- _PROVIDED INFORMATION_
==========

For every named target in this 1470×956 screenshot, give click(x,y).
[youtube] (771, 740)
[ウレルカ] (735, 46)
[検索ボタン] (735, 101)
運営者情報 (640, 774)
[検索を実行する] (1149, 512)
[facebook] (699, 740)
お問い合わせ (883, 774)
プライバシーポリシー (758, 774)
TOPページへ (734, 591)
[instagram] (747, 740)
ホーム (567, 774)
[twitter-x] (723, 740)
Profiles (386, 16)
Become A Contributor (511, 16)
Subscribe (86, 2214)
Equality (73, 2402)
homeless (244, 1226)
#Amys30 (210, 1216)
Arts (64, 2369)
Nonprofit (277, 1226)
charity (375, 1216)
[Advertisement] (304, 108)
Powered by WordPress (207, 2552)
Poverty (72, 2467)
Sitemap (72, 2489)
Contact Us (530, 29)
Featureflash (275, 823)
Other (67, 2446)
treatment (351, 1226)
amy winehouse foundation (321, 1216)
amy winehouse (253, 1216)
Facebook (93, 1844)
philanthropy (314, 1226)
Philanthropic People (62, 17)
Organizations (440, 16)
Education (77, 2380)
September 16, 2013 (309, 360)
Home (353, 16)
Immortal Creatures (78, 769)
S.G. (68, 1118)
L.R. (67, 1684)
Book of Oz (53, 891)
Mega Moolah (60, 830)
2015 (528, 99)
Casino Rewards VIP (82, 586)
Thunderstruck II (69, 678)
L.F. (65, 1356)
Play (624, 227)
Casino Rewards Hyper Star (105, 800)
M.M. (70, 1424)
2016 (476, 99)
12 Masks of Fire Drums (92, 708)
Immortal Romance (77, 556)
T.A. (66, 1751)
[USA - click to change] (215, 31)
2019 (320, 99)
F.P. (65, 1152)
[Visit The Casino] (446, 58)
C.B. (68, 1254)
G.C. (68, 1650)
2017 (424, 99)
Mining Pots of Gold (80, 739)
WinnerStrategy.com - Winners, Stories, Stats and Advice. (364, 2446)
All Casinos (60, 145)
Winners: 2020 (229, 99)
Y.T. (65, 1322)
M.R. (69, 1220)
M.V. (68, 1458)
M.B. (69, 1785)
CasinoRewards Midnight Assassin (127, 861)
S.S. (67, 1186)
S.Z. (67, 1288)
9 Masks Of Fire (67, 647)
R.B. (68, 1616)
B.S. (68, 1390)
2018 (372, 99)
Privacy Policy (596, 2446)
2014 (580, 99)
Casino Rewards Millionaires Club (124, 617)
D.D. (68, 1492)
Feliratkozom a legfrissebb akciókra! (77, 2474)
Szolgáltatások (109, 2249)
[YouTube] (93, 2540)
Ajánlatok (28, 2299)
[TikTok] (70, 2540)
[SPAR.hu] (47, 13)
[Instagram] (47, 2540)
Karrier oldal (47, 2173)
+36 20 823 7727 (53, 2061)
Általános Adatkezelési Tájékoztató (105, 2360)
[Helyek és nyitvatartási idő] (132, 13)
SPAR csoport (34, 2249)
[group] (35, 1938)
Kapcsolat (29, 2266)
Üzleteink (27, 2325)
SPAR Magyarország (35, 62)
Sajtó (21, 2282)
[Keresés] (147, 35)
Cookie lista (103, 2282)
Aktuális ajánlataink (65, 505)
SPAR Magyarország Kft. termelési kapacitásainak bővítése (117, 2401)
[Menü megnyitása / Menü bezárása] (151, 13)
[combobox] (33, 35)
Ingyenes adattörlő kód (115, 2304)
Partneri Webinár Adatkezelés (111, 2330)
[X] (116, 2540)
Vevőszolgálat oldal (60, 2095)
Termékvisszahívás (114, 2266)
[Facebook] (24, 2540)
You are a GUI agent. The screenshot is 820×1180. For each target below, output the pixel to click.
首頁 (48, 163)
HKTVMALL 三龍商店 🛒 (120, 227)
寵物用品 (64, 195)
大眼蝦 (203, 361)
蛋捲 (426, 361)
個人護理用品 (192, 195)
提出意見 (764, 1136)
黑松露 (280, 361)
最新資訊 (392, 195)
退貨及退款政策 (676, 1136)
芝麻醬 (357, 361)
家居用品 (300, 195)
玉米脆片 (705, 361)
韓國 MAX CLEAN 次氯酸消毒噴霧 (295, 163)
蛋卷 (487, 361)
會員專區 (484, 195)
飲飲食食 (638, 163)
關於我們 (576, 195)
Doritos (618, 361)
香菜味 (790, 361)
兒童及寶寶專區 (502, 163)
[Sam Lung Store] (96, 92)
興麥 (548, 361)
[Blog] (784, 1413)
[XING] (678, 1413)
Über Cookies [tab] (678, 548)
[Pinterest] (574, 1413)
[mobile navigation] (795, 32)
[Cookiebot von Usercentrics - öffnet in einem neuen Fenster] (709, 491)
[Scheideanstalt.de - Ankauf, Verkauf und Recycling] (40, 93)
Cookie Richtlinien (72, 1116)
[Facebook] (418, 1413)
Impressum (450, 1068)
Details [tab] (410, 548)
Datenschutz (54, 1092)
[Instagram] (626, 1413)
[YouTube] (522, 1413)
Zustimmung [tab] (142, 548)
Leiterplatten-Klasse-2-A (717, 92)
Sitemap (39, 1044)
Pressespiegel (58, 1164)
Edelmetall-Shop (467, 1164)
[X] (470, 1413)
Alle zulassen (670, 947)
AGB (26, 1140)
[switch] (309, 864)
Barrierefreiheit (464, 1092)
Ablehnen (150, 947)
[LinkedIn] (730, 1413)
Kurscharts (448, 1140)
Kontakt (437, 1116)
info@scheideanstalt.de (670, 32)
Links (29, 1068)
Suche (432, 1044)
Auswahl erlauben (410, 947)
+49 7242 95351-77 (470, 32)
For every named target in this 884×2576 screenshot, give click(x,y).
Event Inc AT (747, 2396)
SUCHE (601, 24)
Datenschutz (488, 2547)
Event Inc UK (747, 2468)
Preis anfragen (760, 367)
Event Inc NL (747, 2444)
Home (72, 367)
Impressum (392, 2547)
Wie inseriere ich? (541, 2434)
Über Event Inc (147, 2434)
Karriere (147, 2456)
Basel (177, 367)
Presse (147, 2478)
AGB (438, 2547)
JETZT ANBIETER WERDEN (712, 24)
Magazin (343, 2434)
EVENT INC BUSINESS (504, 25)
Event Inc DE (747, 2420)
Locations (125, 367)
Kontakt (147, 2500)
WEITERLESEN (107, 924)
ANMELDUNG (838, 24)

==========

- _REQUIREMENT_
Copy out the lines above exactly, beginning at the one that contains "Immortal Romance (77, 556)" and ending at the one that contains "Mining Pots of Gold (80, 739)".

- _ANSWER BELOW_
Immortal Romance (77, 556)
T.A. (66, 1751)
[USA - click to change] (215, 31)
2019 (320, 99)
F.P. (65, 1152)
[Visit The Casino] (446, 58)
C.B. (68, 1254)
G.C. (68, 1650)
2017 (424, 99)
Mining Pots of Gold (80, 739)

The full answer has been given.